In a hearing in the High Court at Wellington, Priest is seeking remove a claim against his shares by RAM liquidator John Fisk of PwC, arguing his investments through fraudster David Ross were separate to the Ponzi scheme. The shares were worth $2 million as at June 30, and about 80 percent of the investment in Diligent Corp, counsel for the RAM liquidator, Mike Colson, told Justice Denis Clifford.

Wellington based Ross built up a private investment service by word of mouth, producing regular reports for shareholders indicating healthy but fictitious returns. Between June 2000 and September 2012, Ross reported false profits of $351 million from fictitious securities trading as part of a fraud that was the largest single such crime committed by an individual in New Zealand. He is currently serving a 10 year, 10 month jail term, which carries a minimum non-parole period of five years and five months.

Priest, however, was using RAM as a nominee to manage transactions in shares, but had full control over buy and sell orders for the shares and was not part of Ross’s Ponzi scheme, as Priest's shares were actually bought and accounted for, according to his lawyer, David Chisholm QC.

Complicating matters, Ross used the same ANZ Bank current account for all transactions, meaning Priest’s investments flowed through the same account as Ross’s other investors.

+--

▶ Exercise prompt
Copy out the entire excerpt about the RAM liquidator's claim on Priest's shares word for word. The data that comes next is from a separate source.

+--

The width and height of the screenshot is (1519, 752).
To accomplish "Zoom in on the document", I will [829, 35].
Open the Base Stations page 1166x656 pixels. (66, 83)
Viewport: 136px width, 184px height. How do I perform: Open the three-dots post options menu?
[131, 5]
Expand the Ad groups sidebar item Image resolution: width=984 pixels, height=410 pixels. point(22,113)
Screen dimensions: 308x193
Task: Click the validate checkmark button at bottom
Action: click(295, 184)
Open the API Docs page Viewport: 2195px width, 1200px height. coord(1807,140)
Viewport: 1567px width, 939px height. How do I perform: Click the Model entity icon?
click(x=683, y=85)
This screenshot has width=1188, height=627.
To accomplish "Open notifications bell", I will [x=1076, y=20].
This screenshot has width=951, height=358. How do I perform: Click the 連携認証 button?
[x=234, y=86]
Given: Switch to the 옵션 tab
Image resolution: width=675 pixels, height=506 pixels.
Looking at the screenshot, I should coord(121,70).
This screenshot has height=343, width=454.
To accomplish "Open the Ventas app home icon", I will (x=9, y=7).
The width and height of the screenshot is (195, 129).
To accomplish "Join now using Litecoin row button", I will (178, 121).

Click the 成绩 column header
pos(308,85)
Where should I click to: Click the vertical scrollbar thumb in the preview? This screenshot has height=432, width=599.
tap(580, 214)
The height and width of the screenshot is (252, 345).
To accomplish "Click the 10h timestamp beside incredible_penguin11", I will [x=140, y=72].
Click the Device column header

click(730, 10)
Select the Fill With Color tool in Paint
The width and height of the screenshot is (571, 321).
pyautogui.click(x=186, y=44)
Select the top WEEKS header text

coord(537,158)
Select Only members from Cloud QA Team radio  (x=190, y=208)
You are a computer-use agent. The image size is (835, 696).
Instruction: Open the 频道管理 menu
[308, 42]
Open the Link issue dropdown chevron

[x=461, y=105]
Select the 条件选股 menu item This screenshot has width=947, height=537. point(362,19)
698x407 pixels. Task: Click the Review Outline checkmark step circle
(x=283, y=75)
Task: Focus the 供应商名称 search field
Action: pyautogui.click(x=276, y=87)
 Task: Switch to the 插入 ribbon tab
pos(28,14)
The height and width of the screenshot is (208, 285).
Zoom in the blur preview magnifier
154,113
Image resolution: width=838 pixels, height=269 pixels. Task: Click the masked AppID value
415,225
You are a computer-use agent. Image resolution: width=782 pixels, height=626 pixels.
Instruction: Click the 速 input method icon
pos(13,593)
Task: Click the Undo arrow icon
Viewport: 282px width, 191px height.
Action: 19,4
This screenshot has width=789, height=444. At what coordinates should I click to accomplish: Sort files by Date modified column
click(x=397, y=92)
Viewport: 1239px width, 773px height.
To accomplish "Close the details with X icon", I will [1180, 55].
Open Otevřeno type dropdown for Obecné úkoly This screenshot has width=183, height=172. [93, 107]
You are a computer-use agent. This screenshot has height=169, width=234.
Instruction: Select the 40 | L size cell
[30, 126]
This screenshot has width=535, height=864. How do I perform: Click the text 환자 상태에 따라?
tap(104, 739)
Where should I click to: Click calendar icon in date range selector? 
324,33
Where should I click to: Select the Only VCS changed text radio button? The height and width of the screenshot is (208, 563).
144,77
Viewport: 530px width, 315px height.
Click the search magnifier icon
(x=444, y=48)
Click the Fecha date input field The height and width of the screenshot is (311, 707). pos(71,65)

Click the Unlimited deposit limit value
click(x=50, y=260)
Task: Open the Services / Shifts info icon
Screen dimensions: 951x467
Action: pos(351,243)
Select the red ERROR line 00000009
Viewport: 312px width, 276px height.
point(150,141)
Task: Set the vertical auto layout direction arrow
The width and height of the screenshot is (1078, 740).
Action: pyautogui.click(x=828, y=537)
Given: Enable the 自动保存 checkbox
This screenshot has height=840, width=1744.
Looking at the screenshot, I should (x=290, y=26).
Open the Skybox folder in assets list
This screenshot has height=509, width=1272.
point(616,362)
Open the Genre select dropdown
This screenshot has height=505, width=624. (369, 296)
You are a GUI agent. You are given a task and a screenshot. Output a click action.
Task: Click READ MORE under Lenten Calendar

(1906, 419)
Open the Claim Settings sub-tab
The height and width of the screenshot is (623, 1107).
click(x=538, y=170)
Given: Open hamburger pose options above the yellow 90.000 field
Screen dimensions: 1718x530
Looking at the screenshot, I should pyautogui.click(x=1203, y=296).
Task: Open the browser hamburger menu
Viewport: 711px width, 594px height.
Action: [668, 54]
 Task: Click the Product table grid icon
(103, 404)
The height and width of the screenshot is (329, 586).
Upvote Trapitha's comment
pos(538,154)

+--

▶ Result of the exercise
In a hearing in the High Court at Wellington, Priest is seeking remove a claim against his shares by RAM liquidator John Fisk of PwC, arguing his investments through fraudster David Ross were separate to the Ponzi scheme. The shares were worth $2 million as at June 30, and about 80 percent of the investment in Diligent Corp, counsel for the RAM liquidator, Mike Colson, told Justice Denis Clifford.

Wellington based Ross built up a private investment service by word of mouth, producing regular reports for shareholders indicating healthy but fictitious returns. Between June 2000 and September 2012, Ross reported false profits of $351 million from fictitious securities trading as part of a fraud that was the largest single such crime committed by an individual in New Zealand. He is currently serving a 10 year, 10 month jail term, which carries a minimum non-parole period of five years and five months.

Priest, however, was using RAM as a nominee to manage transactions in shares, but had full control over buy and sell orders for the shares and was not part of Ross’s Ponzi scheme, as Priest's shares were actually bought and accounted for, according to his lawyer, David Chisholm QC.

Complicating matters, Ross used the same ANZ Bank current account for all transactions, meaning Priest’s investments flowed through the same account as Ross’s other investors.